The work reported in this paper is part of the DPhil project of the first author. It is concerned with the development of an ensemble model for predicting music mood. The ensemble model consists of 210 sub-models. If one simply relies on a summary prediction of the ensemble model, one naturally feels unsure about such prediction as one may feel the same about another person's judgement. Such uncertainty is actually caused by the fact that the ensemble model compress the information too quickly (Alg-High-AC). One obvious solution is to use visualization to convey the predications by individual sub-models in a less-aggregated manner (Vis-Low-AC). Below, we use orange text to indicated the original text in the paper. The work considered two groups of target users, music experts and ML developers.
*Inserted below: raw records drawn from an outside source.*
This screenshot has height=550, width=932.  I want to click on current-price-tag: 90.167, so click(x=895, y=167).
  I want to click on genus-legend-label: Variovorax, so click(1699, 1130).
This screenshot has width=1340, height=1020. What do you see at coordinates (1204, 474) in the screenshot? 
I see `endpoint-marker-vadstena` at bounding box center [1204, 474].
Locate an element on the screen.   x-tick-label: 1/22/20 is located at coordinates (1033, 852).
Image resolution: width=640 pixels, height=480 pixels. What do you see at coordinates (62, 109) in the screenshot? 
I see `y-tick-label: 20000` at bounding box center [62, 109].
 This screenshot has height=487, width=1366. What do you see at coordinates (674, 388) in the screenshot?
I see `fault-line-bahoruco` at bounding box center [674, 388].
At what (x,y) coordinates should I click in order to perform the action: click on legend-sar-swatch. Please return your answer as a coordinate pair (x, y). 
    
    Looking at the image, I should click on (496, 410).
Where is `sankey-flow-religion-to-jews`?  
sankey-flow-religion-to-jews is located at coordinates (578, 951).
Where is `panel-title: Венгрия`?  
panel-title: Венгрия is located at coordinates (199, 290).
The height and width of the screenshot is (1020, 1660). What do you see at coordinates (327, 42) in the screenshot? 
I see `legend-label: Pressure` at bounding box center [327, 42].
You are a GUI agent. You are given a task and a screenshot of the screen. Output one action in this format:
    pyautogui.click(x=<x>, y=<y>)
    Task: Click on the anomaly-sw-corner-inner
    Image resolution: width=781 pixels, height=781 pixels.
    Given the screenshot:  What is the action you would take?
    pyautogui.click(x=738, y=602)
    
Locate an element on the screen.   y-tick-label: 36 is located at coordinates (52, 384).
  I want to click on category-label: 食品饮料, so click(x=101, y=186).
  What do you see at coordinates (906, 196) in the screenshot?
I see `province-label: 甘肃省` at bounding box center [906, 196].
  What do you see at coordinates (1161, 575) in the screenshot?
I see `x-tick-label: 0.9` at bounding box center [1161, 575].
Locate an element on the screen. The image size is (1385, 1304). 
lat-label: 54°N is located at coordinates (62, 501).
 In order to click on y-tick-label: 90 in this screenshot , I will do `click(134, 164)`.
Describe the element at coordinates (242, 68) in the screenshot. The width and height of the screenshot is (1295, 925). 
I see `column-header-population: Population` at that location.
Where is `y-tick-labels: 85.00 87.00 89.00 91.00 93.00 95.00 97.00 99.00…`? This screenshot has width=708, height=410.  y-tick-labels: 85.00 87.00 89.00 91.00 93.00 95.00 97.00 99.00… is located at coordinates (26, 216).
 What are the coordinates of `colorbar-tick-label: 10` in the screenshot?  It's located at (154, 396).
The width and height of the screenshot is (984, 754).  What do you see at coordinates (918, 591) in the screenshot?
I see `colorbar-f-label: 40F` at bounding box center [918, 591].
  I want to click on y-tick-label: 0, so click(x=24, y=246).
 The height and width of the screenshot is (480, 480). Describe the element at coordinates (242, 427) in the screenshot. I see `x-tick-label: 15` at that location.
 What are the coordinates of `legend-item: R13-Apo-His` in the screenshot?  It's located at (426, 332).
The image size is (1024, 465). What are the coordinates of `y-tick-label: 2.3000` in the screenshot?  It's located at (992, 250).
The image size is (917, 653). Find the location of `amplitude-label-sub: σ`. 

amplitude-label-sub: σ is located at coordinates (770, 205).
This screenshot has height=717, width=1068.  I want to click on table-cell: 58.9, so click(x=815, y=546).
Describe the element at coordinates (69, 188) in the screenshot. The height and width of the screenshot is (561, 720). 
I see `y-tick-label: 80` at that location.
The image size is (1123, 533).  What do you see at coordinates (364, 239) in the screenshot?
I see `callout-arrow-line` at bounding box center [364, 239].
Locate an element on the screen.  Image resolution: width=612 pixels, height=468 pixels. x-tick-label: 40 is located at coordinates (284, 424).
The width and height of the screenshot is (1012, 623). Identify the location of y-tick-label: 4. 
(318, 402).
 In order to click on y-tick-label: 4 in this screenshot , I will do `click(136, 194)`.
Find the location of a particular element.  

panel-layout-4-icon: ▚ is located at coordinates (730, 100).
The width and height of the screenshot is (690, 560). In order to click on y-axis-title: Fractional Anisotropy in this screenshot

• R1. Both would like to observe how ensemble models collectively voted on individual sections of music, so someone with music knowledge can reason if the voting results are sensible or not.
• R2. Both would like to observe how ensemble models are collectively influenced by the less accurate “global” ground truth labels in parts of the music where the mood changes.
• R3. Both would like to locate where ensemble models voted for a mood change so we can relate such changes with the corresponding music score.
• R4. Both would like to see the dominant opinion of ML models, the second dominant opinion, the third, and so on, and music experts would like to exercise their own interpretations of the different predictions generated by an ensemble of ML models.
• R5. Both would like ideally to identify visual representations that can be used to accompany music for non-experts.
• R6. ML developers would like to observe sub-groups of models (e.g., by methods and interval length) to compare their performance with the ensemble group.
• R7. ML developers would like to observe individual models’ performance to compare their performance with the ensemble group and related subgroups.